隣り合ったピットがそれぞれ上昇/下降すると、人が乗り降りしているときに隣のピット動作に巻き込まれてしまう危険があるので、それを排除するために隣り合ったピットは同時に操作できない仕様になっています。

まとめ

機械式駐車場にはそれぞれメリット/デメリットがありますが、それでも僕は日中日陰になる中段もしくは下段を使うことをお勧めします。

スポーツカーや高級車を所有しているのであれば集合住宅住まいでも屋根付きの専用ガレージを借りるという手もあるでしょうが、ファミリーカー程度で専用ガレージを借りるのはあまり現実的ではありません。(お金があればいいですけど)

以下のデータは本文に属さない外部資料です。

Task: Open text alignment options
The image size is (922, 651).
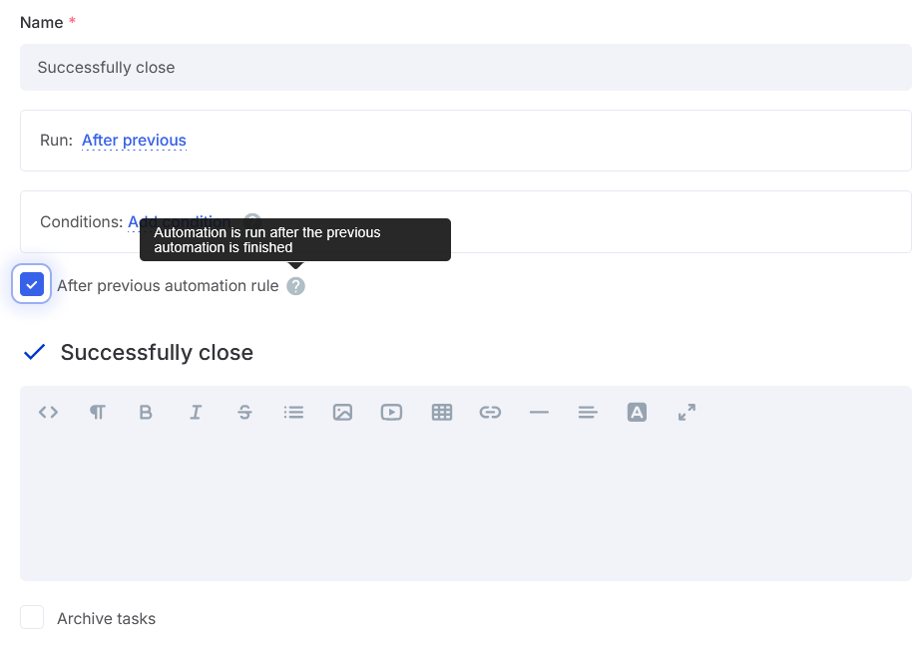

しかし機械式駐車場の中段、下段は、リーズナブルな費用で使えますし、紫外線や風雨に晒されないために劣化の進行を抑えられて車の価値を保ってくれます。

下取りや売却時の価値を重視するならば、こまめに洗車して外観をキレイに保つことよりも、なるべく車を紫外線や熱から守ることに力を入れるべきだと思います。

最近では車を所有しない人が増えてきたせいか、分譲マンションでも駐車場に空きが出て困っているところも少なくありません。

そのため大規模修繕費用の積立不足が起きないように、機械式駐車場の一部を外部に貸し出しているマンションもありますので、興味がある人は近所の分譲マンションの管理組合に聞いてみるといいかも。

僕が前に住んでいたマンションでは、近所の戸建ての人が機械式駐車場を借りていました。

その方はBMWの7シリーズを所有していたんですが、自宅の駐車スペースにあるカーポートだと十分な日陰にならないので、大掛かりな屋根を作るよりは昇降式の駐車場に入れたほうが安いから、と言ってましたね。